SWIFT is the Society for Worldwide Interbank Financial Telecommunication, a member-owned cooperative through which the financial world conducts its business operations with speed, certainty and confidence. More than 9,000 banking organisations, securities institutions and corporate customers in 209 countries trust it every day to exchange millions of standardised financial messages.
SWIFT provides a centralized store-and-forward mechanism, with some transaction management. For bank A to send a message to bank B with a copy or authorization with institution C, it formats the message according to standard, and securely sends it to SWIFT. SWIFT guarantees its secure and reliable delivery to B after the appropriate action by C. SWIFT guarantees are based primarily on high redundancy of hardware, software, and people.
SWIFT enables its customers to automate and standardise financial transactions, thereby lowering costs, reducing operational risk and eliminating inefficiencies from their operations. By using SWIFT customers can also create new business opportunities and revenue streams. SWIFT does not hold funds nor does it manage accounts on behalf of customers, nor does it store financial information on an on-going basis. This activity involves the secure exchange of proprietary data while ensuring its confidentiality and integrity.

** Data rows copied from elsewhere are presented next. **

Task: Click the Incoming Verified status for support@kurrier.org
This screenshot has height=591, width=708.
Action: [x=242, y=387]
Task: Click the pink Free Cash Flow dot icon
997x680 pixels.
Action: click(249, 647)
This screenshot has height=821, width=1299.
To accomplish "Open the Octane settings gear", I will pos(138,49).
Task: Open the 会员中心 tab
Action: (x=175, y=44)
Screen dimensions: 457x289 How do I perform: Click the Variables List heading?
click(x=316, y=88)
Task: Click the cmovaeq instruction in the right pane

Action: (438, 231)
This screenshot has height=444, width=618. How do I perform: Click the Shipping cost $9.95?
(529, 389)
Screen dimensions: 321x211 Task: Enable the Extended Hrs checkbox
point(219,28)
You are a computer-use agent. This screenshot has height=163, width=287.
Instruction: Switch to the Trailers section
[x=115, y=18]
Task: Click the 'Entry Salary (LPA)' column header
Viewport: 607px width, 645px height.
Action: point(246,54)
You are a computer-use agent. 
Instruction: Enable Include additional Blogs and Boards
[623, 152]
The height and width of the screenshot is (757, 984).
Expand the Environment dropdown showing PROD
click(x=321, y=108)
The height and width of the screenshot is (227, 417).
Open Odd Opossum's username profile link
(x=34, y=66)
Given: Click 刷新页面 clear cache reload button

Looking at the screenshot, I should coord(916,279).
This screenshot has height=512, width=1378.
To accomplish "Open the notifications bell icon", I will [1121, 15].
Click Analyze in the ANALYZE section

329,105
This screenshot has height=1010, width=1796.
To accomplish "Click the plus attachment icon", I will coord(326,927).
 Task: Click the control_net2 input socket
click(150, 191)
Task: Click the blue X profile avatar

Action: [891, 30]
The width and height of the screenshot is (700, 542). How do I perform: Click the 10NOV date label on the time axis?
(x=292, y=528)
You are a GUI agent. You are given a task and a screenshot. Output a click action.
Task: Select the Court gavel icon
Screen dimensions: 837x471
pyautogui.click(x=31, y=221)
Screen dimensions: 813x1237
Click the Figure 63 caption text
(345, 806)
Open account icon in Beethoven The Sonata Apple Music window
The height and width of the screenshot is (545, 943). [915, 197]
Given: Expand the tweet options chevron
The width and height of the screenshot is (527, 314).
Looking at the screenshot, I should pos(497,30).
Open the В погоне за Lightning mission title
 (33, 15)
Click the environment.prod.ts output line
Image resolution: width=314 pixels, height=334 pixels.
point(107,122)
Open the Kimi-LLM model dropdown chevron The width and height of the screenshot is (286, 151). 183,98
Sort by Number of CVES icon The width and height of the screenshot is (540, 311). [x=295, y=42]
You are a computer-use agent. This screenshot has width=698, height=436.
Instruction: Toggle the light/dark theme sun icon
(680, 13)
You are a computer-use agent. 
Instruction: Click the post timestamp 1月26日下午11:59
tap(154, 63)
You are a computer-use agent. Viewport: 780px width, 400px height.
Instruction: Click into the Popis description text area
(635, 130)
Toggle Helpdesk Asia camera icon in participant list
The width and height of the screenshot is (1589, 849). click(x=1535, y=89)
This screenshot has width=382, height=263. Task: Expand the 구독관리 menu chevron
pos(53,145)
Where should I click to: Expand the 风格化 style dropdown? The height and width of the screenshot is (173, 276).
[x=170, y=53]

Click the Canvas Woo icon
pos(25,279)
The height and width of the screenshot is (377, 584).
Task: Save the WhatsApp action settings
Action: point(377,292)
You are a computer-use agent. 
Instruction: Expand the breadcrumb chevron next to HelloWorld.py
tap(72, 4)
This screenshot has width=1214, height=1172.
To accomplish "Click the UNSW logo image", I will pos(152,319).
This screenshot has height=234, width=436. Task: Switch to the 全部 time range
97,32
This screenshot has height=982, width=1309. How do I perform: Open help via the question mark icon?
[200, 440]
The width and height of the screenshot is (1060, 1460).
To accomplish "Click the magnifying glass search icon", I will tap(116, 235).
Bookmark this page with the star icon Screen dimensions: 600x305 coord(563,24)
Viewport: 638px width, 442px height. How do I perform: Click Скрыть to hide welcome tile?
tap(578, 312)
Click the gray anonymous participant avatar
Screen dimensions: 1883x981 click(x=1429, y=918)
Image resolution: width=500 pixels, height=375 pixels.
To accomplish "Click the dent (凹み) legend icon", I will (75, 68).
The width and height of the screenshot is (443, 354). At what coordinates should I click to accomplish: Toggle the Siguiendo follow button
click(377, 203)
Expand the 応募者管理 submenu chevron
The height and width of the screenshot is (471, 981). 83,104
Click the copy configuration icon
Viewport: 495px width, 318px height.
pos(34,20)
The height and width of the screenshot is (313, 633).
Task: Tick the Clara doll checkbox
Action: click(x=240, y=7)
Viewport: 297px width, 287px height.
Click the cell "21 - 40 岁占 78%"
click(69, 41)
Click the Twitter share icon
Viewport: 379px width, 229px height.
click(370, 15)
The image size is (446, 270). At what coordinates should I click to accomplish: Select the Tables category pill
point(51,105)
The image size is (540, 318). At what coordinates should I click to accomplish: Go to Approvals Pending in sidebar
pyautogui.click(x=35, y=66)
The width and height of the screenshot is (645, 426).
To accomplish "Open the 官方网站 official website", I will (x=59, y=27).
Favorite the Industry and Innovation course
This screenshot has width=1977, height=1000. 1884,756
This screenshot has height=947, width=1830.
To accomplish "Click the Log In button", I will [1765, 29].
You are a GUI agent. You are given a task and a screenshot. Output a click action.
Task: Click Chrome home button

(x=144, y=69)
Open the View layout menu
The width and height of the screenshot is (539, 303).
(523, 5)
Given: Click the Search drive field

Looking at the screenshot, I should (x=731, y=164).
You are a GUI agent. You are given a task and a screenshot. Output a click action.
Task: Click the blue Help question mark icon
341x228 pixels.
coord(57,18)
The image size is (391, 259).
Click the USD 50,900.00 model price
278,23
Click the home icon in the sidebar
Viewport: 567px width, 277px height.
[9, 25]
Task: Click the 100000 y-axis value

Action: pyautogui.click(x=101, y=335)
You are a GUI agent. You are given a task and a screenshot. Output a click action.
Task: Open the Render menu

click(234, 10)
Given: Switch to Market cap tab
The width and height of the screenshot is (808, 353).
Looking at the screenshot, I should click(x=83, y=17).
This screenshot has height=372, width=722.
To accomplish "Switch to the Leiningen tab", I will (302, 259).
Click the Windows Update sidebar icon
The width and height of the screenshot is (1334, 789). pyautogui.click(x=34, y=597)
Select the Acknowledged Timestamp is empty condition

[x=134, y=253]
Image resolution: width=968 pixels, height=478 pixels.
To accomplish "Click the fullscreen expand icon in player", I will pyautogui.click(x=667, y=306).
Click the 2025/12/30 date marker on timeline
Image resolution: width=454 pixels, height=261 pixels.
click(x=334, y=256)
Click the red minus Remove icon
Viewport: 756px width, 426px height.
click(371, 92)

SWIFT also offer a secure person-to-person messaging service, SWIFTNet Mail, which went live on 16 May 2007. SWIFT clients can configure their existing email infrastructure to pass email messages through the highly secure and reliable SWIFTNet network instead of the open Internet. Eight financial institutions, including HSBC, FirstRand Bank, Clearstream, DnB NOR, Nedbank, Standard Bank of South Africa and Bear Stearns, as well as SWIFT piloted the service.